Concerns have been raised by an opposition councillor and a union to Oxfordshire County Council’s plan to save millions of pounds by cutting hundreds of jobs over the next two years.
The county council revealed a ‘transformation plan’ yesterday (Thursday) to save up to £58m over the next four years by cutting up to 890 jobs and administration costs.
Unison has raised concerns over the scale of proposals and has been in discussions with the council, stressing the need to protect jobs and services.
While the Liberal Democrats group at the council believes savings can be made but has fears about the impact on staff, the monitoring of the process and the costs of PwC reviewing the council’s workings.
Unison assistant general secretary Margaret Thomas said: “Unison is committed to protecting jobs and services, many vulnerable users prefer to speak to council staff for their support rather than machines.
“Our members cover a wide variety of crucial roles all areas of the council, and the term ‘back office’ can be misleading.
“Far from being less important, many vital council services simply could not function without these staff.
“As a large employer within the South East this will have significant impact regionally as well as locally.
“Unison will listen and act on our members feedback throughout the consultation and continue to engage with the employer to mitigate loses.”
The county council’s proposed changes, which include cutting administration costs, using new technology such as emergency drones and remote testing fire alarms, are estimated to save between £34-58m – with at least £33m needing to be saved.
But compulsory redundancies are expected, with a potential reduction of approximately 600-890 full time equivalent posts at the council over a two to three-year period.

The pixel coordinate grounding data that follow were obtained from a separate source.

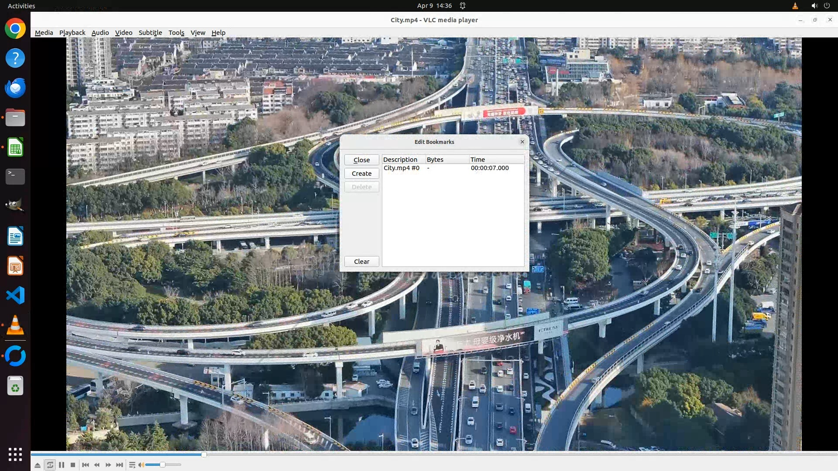Adjust the volume slider
This screenshot has height=471, width=838.
click(x=163, y=465)
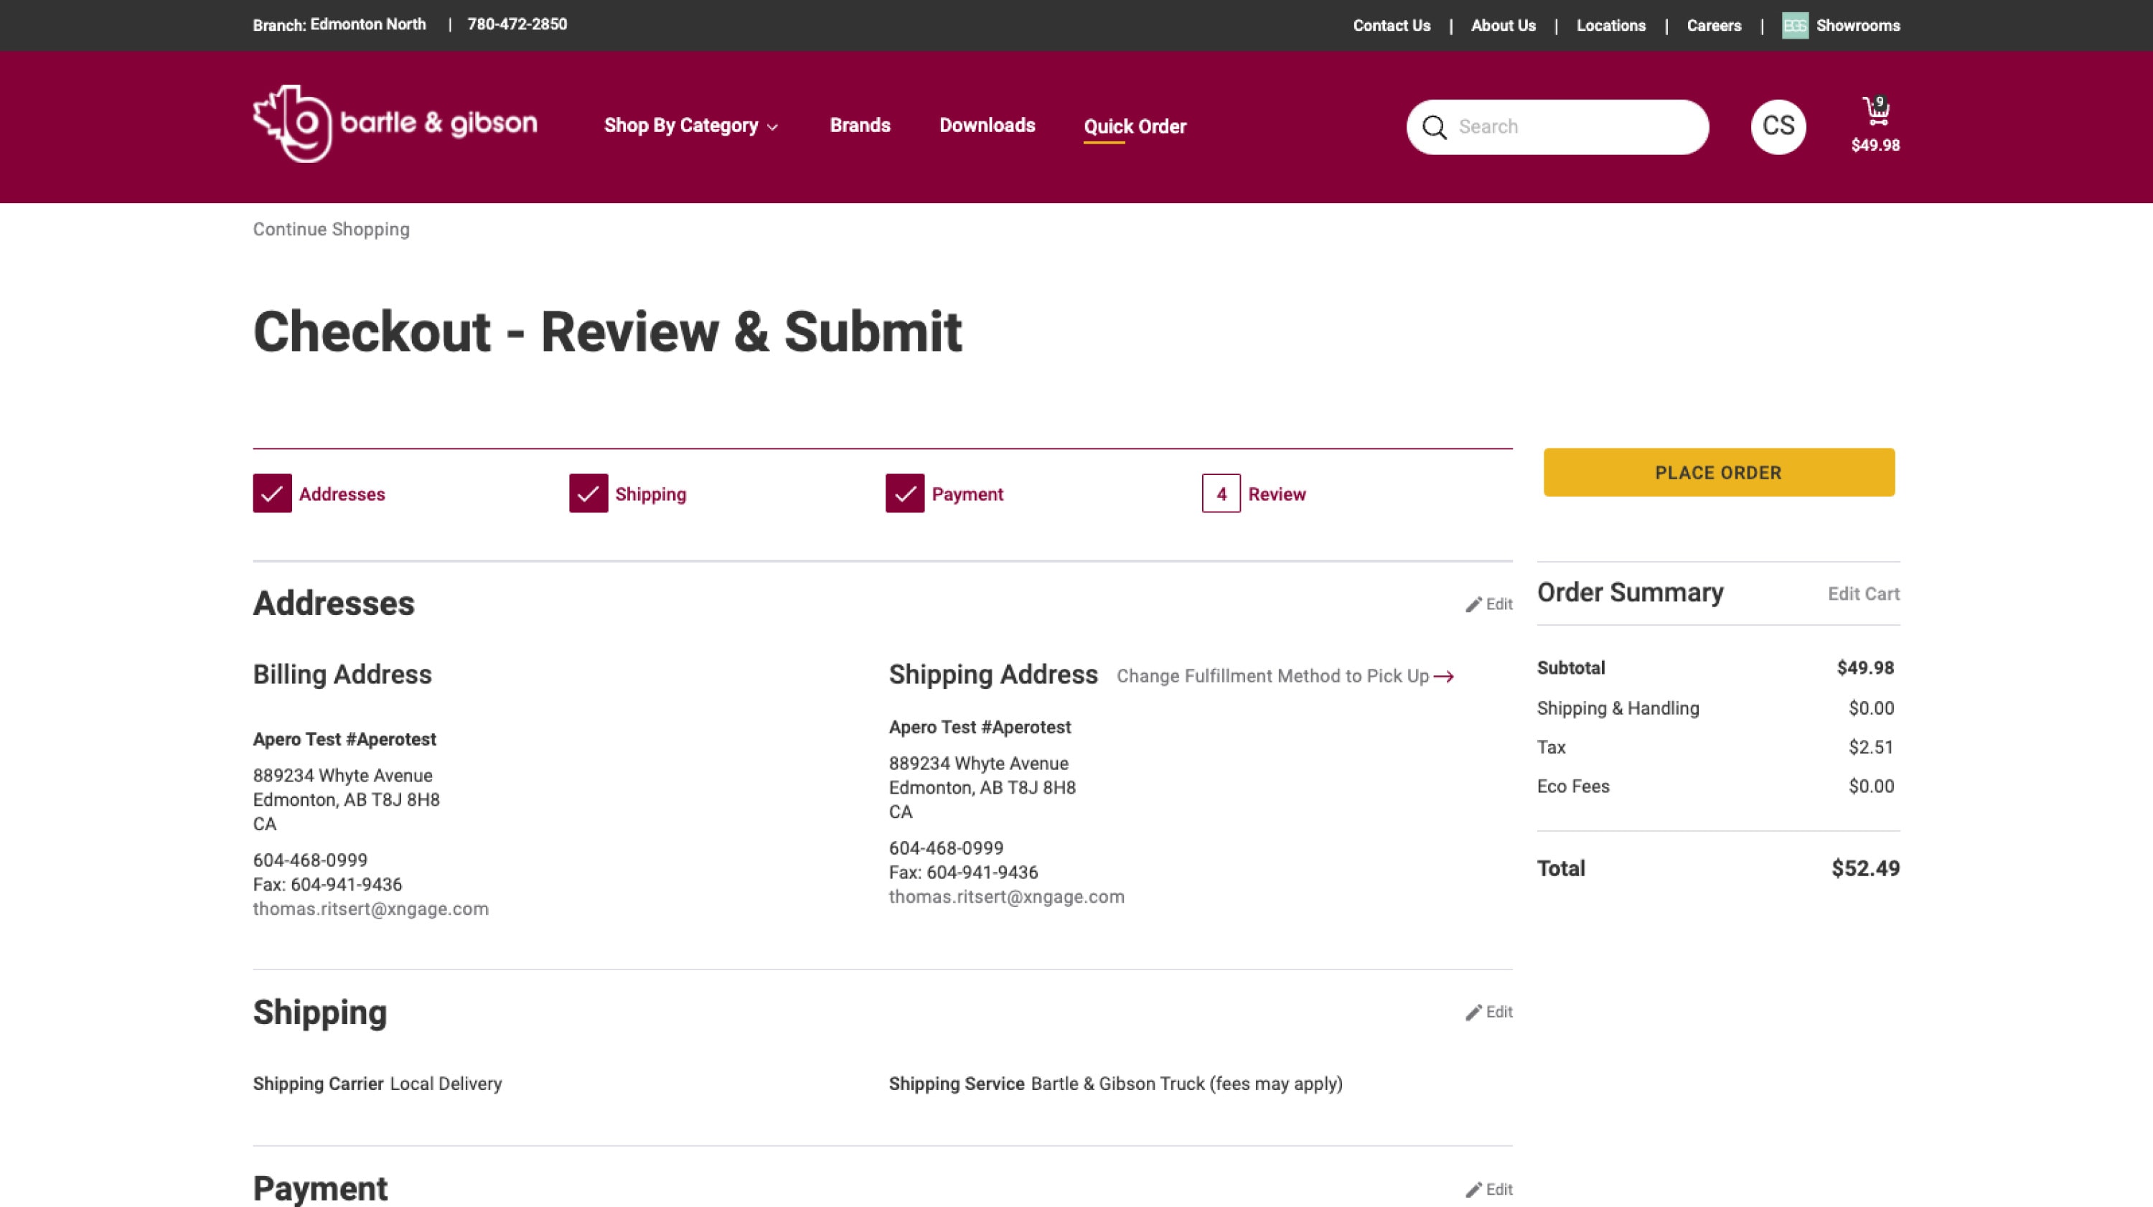The width and height of the screenshot is (2153, 1207).
Task: Open the Quick Order menu item
Action: click(1134, 126)
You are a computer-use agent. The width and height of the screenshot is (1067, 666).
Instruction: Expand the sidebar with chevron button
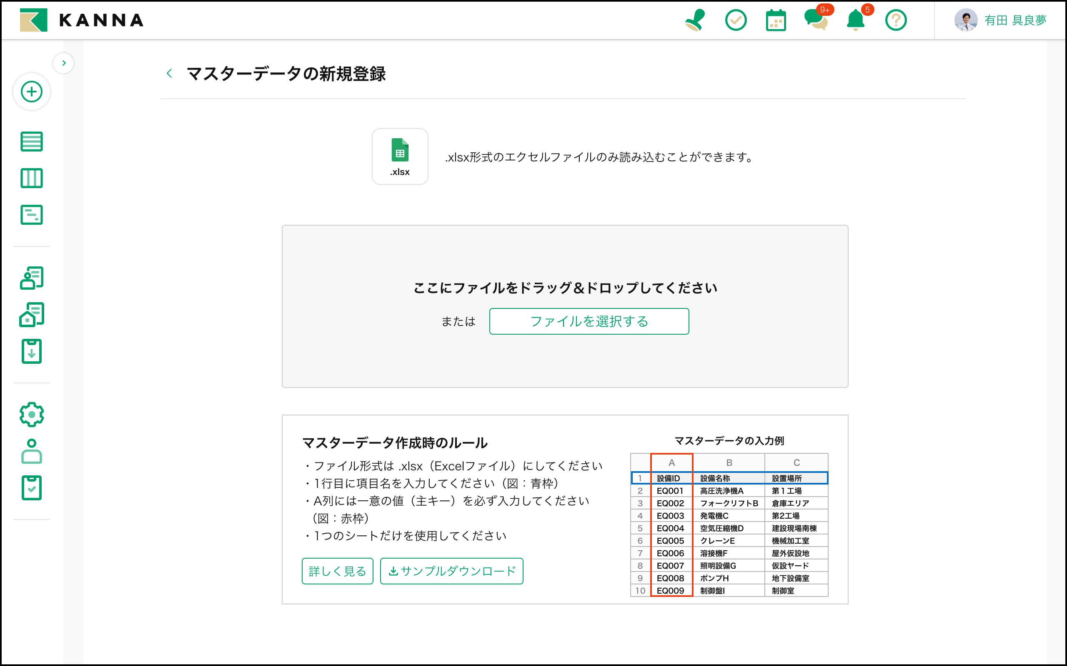(x=63, y=63)

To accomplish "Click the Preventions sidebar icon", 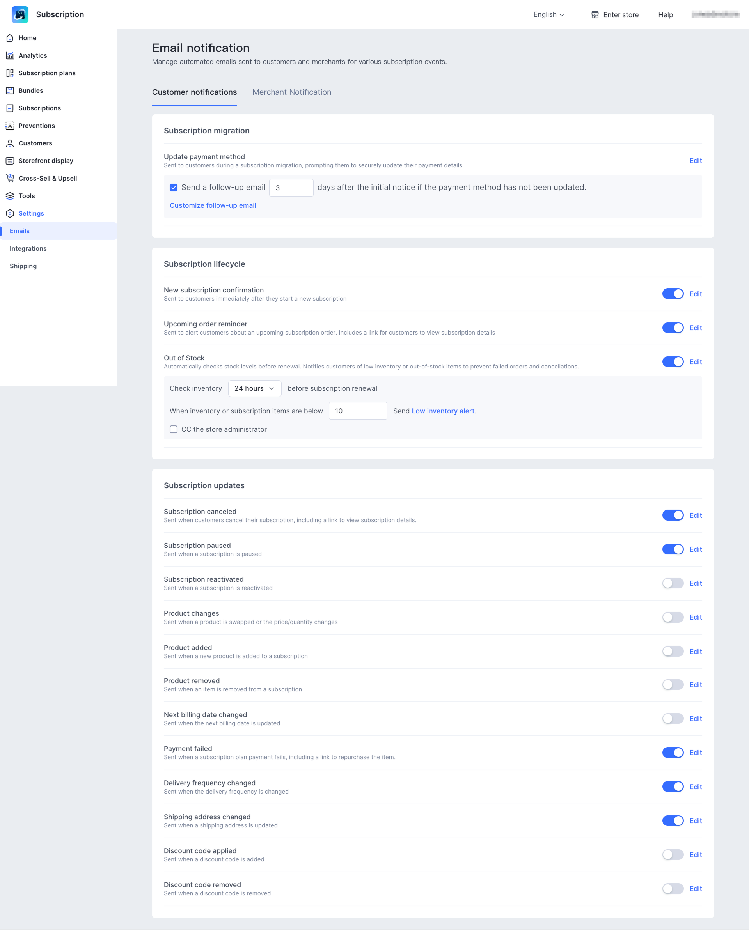I will point(10,126).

Unison has already secured a commitment to retraining and redeployment wherever possible for staff potentially affected and will continue to campaign to reduce the number of compulsory redundancies.
The union is also concerned about the move to digital systems and automation rather than personal service.
Unison is requesting the new technology is introduced alongside the work that staff do, rather than replacing them, so a phased approach can be used which will benefit staff and public.
The Lib Dems believe improvements and efficiences of IT operations together with the county’s over complex customer service operations can bring savings
But the opposition councillors do have concerns and feel like the benefits of turning Oxfordshire into a unitary authority would bring greater benefits to residents.
The council is adamant the plan ‘protects and improves’ frontline services for residents and councillors will discuss it during September.